ADDING BIAS TO OUR LAWS IS WRONG
by David Giffels
Akron Beacon Journal
Feb. 26, 2004
Gay marriage ruined my Fat Tuesday.
The kids were tucked into bed, and my wife and I sat down to our jambalaya, an annual ritual that, in our house, tends to strengthen the institution of marriage, as we share a meal and conversation. But in this case, the conversation quickly careened into the spicy issue du jour: President Bush's announcement that he will support what amounts to a constitutional ban on gay marriage.
And soon we were having an argument about a subject we basically agree on.
That took me by surprise, but I realized after we were done that our argument was a version of the national debate. That is, homosexuality is such a loaded topic that it's nearly impossible to focus on the specific. Shouting quickly overtakes reason.
I don't oppose gay marriage. But that's not even the point. What concerns me is a constitutional amendment that, in essence, would write discrimination into a document whose previous amendments have helped remove discrimination. That worries me far more than who's sleeping with whom.
The Constitution has been changed in the past to allow women to vote, and to make slaves free, and to open voting to all races. Those statements have supported the quintessential notion of America as a ``melting pot'' where all types of people are respected.
We don't have to go back very far to find a parallel debate about the morality of interracial marriage, one that now seems laughable at best and shameful at worst.
What is now being presented as the fundamental challenge to the most basic building block of American society is fuzzy, because the institutions of marriage and family are fuzzy. I can step out my own front door and be confused. I am surrounded by American families, and none of them supports a common definition.
One is a longtime married couple with no children.
One is a divorced woman and her second husband, raising her children from the previous marriage.
One is a single mom.
One is an unmarried couple living together.
All of them are American families. None of them is ``nuclear,'' yet together they form a neighborhood that connects with other neighborhoods that make up a community that eventually extends into a nation.
To marginalize one aspect of that culture through a constitutional amendment is to draw a line in an otherwise shifting sand, and that smacks of hypocrisy.
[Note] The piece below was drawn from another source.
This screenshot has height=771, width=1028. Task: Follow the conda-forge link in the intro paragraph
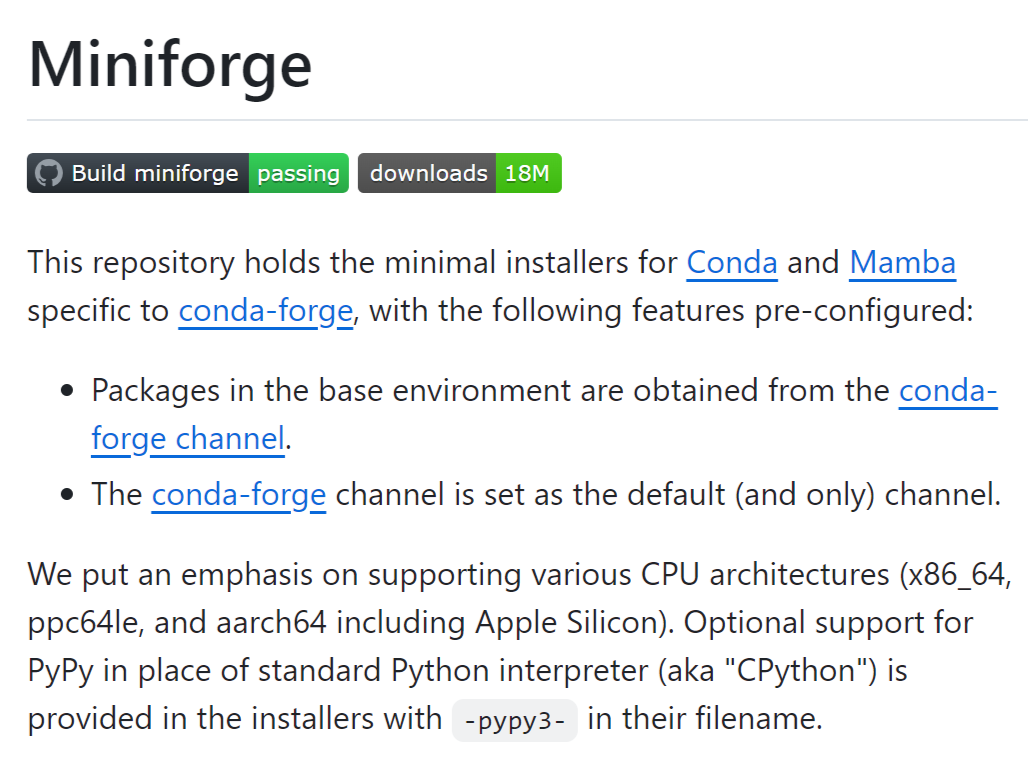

It's easier for me to understand two gay people who want to get married than it is for me to understand, say, Who Wants to Marry a Millionaire?
That show, and plenty of others, makes a mockery of marriage, and yet it is accepted as an evening's entertainment. Britney Spears, the idol of millions of American girls (some of whom will grow up to become American wives), got married and unmarried in the span of two days and wrote it off as a silly mistake.
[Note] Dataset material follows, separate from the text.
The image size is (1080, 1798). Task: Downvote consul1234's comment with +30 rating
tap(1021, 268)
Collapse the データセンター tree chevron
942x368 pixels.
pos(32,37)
Divorce is an unregulated cancer on marriage, but imagine the outcry if the federal government were to declare it unconstitutional.
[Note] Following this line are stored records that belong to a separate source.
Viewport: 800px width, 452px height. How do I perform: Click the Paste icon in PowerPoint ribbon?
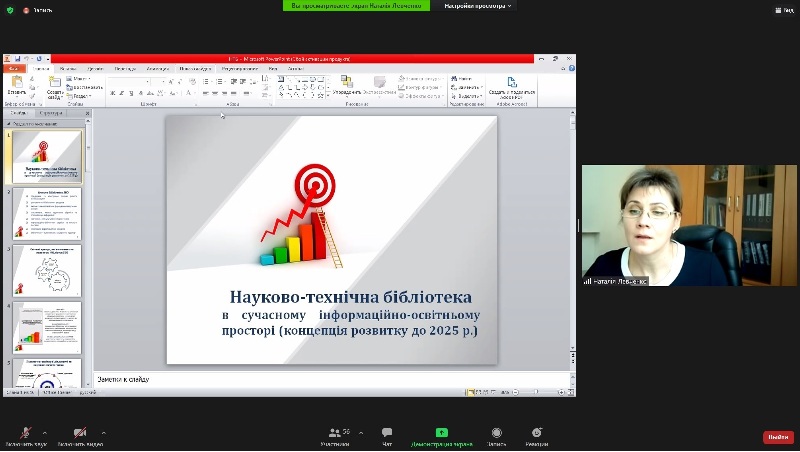click(x=16, y=85)
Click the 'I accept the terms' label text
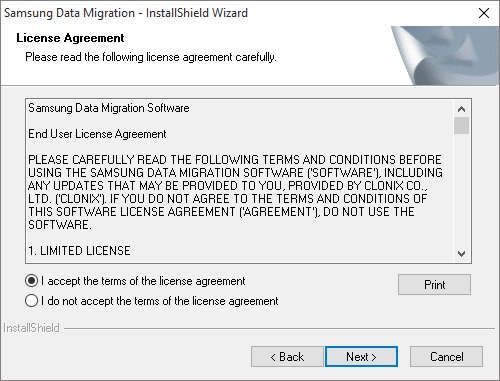The image size is (500, 381). point(143,281)
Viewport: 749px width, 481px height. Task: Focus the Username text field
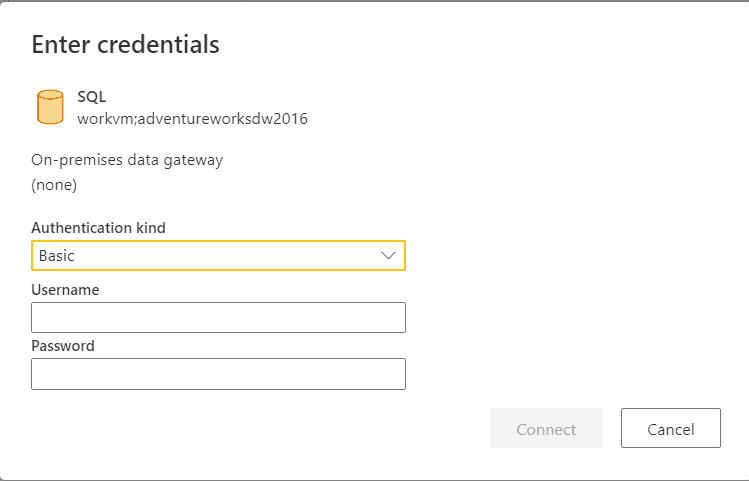[x=218, y=317]
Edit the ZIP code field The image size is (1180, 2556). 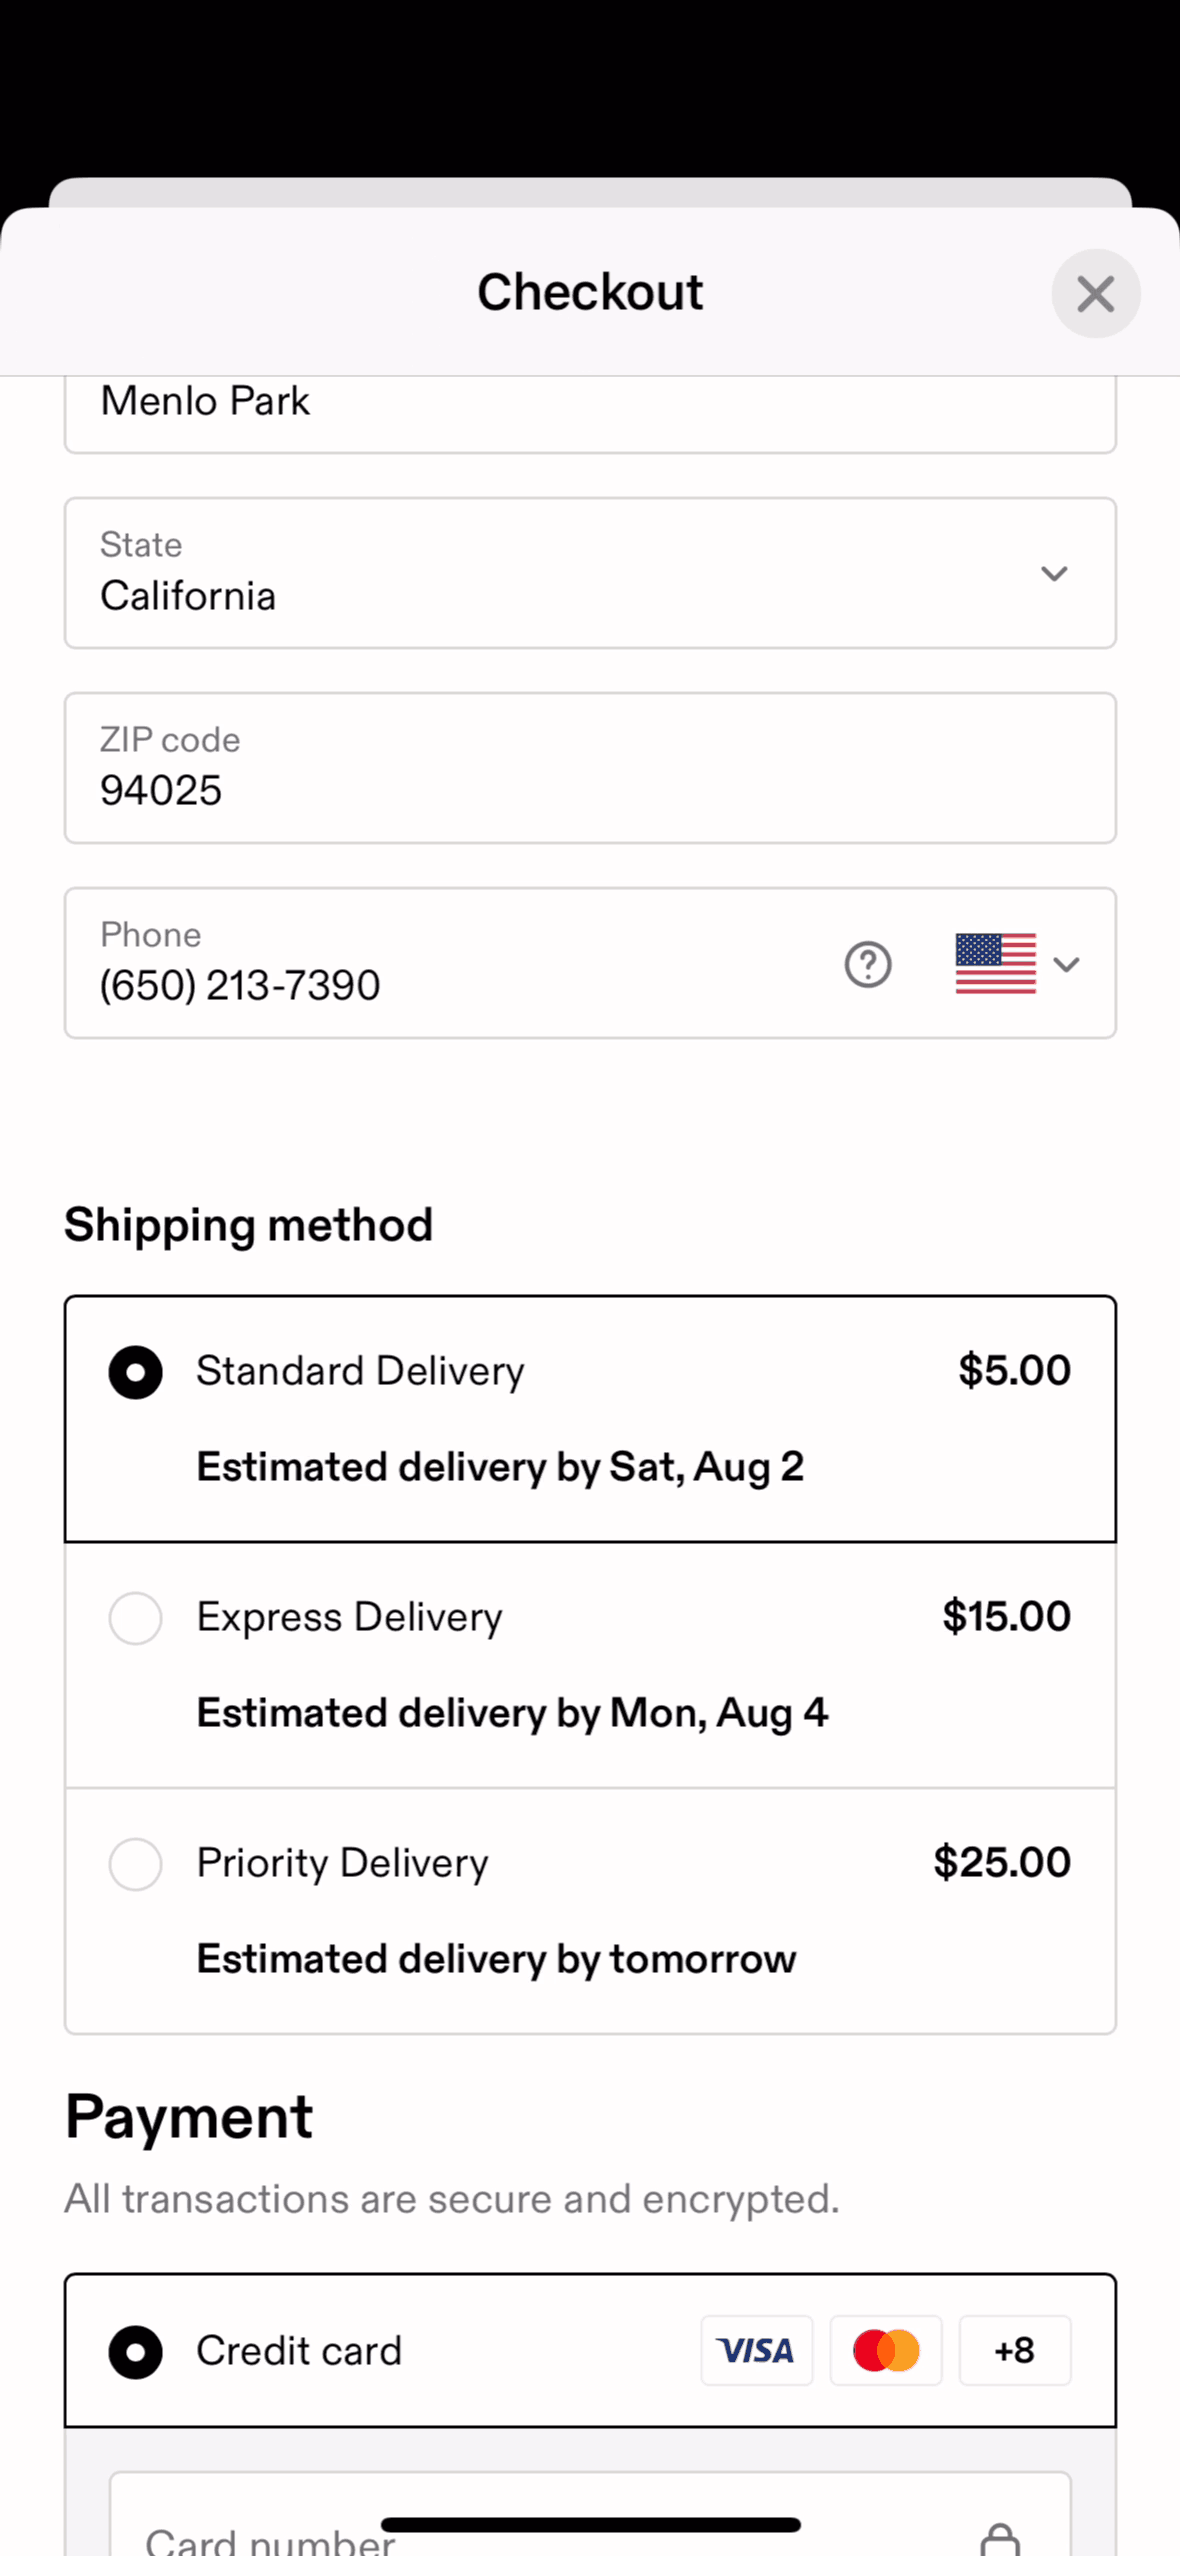590,768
There are Hollywood marriages, marriages of convenience, trophy wives and trophy husbands. The fact that these unions are between a man and a woman does nothing to uphold the sanctity of the institution.
Anyone who's fought as hard as gay people for the right to be married will more likely hold the institution in reverence. The real threats to American marriage come from heterosexual people who take it for granted and run roughshod over it. Gender of the partners seems the least of the concerns.
So, no, I don't think homosexuality threatens American marriage. But all this shouting might. So I'm planning to reheat the leftover jambalaya, mend fences and do my part to strengthen the institution.